At the centre of the debates: the young
While rejecting associations’ pleas on the grounds that the contested article does not explicitly authorise killing the “young”, he recalls the ban on killing badger cubs. In doing so, he undermines hunters’ and the Ministry of the Ecological Transition’s arguments that consist of pretending that this ban does not apply to badger hunting.
It must be clarified that the “young”, in a scientific sense, are animals that are not able to reproduce and thus to contribute to the continuation of the species. Hunters taking weaning as the date that badgers become an adult is scientific nonsense because weaning is only one step in a badger’s feeding journey. Quite logically, no scientific study mentions weaning as a sign of moving into adulthood.
Then, without commenting on scientific studies relating to the species’ biology, the State Council took the debate back to a local level: they indicated that the Prefect is required to ensure, with regard to the local situation, that “such an extension [on underground hunting with hounds] is not likely to harm the state of the badger population or to favour ignorance, by hunters, of the legal ban on destroying young badgers”.
Incomplete or missing data
Yet, on one hand, campaigns by associations to gather information carried out in recent years around prefectures have shown that they keep very little data, or even none, on badger populations on a local level.
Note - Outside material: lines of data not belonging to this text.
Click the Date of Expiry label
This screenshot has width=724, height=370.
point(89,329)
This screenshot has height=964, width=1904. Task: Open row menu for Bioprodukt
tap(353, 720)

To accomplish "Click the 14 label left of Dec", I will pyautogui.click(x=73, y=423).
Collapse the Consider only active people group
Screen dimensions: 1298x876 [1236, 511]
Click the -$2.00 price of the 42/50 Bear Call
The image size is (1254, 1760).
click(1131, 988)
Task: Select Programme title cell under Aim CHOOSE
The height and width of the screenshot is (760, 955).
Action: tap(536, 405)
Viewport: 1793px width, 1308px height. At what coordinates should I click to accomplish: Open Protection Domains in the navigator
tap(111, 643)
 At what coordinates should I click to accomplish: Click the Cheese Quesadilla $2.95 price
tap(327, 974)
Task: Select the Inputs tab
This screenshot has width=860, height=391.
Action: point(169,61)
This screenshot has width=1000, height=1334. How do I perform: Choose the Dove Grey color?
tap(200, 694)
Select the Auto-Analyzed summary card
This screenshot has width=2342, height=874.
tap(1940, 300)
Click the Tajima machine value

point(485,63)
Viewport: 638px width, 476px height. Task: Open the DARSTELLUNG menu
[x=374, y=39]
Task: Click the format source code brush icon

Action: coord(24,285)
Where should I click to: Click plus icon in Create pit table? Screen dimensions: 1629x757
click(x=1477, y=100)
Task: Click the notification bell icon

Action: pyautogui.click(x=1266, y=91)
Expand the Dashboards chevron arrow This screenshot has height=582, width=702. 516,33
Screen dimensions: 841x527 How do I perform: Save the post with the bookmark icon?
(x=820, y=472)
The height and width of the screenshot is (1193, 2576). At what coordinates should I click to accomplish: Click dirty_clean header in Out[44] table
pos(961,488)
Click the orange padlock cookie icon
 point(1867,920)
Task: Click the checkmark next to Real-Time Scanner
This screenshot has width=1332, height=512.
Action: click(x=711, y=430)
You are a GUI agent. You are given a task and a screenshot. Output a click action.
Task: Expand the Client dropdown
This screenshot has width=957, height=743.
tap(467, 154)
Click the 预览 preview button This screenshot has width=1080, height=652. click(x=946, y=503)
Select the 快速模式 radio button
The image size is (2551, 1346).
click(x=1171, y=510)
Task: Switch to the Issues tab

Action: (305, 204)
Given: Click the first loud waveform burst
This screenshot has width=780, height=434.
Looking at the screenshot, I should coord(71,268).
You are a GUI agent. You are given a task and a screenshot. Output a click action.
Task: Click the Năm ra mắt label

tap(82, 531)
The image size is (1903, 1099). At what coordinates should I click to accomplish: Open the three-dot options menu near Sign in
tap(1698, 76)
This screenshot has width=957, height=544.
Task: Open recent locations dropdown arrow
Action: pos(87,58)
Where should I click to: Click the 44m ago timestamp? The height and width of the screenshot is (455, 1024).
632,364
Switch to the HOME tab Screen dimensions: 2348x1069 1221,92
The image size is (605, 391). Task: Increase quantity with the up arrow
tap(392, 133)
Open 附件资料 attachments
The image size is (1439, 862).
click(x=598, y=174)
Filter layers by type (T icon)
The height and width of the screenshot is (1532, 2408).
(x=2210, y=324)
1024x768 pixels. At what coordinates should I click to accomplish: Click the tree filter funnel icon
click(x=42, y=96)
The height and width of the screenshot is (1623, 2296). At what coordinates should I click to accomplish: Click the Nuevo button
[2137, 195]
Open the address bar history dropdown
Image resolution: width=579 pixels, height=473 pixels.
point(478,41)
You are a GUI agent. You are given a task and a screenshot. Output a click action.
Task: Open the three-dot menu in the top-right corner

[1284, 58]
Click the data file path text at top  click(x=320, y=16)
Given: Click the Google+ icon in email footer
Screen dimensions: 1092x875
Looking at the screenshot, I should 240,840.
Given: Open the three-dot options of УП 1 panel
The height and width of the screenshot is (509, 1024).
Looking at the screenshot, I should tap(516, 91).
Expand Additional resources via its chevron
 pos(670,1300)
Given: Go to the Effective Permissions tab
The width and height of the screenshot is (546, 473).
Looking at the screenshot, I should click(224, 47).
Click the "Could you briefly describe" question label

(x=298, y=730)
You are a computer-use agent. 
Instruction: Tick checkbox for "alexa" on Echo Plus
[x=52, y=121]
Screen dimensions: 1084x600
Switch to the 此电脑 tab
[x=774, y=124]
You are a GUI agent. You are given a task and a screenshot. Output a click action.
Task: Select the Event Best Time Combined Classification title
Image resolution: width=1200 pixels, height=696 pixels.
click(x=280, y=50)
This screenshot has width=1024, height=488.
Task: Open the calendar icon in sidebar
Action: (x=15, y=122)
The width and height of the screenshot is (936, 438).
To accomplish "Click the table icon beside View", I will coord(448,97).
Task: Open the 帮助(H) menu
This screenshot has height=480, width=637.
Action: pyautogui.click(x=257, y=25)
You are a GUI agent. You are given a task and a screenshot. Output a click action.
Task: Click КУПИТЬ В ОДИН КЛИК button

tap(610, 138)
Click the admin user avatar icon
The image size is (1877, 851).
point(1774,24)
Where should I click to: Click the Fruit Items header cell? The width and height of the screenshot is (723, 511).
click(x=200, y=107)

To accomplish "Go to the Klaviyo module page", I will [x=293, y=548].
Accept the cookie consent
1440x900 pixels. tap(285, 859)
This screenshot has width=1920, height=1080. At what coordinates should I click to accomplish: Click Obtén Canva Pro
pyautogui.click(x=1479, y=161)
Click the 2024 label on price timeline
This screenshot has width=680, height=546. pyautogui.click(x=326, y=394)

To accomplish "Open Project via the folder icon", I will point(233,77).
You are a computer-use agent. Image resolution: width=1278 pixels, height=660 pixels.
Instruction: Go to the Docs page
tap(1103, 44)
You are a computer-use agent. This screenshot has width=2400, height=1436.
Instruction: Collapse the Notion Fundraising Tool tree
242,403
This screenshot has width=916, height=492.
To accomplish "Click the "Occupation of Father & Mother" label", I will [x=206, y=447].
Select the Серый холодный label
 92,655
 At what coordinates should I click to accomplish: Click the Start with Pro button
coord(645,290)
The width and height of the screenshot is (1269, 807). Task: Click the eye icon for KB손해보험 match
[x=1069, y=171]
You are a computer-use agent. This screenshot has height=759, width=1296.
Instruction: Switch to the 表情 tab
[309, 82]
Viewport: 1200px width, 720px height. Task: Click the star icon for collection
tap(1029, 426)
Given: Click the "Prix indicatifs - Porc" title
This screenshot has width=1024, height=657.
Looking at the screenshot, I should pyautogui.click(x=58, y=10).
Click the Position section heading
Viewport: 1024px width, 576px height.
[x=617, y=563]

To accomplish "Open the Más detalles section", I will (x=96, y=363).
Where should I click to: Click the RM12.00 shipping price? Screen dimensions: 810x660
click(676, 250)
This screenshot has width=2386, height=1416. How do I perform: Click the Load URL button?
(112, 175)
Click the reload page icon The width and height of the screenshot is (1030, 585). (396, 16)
The reality of the damage that the prefectures allege to base their decrees on is never shown, including when it comes to defending these decrees in front of administrative judges.
On the other, it has also been established that in most departments, up to 40% of those killed each year are young badgers that are not sexually mature.
As a consequence, based on scientific data, the administrative judges are suspending the additional periods for underground badger hunting with hounds en masse, specifically on the grounds of the impact on the badger cubs.
The decision by the State Council has convinced tribunals to follow their lead: since this decision was published, no less than five rulings have been delivered to suspend additional periods owing to: 1) their impact on “young” badgers; and 2) the lack of reliable data kept by prefectures both on the badger populations in each department and the damage that they are alleging.
While we regret that the State Council has not taken the opportunity to definitively put an end to this dispute, since tribunals on a departmental level are continuing to be referred to with pleas against inevitably illegal additional periods, we still welcome their contribution, putting an end to absurd debates and finally making prefectures responsible when it comes to badger hunting.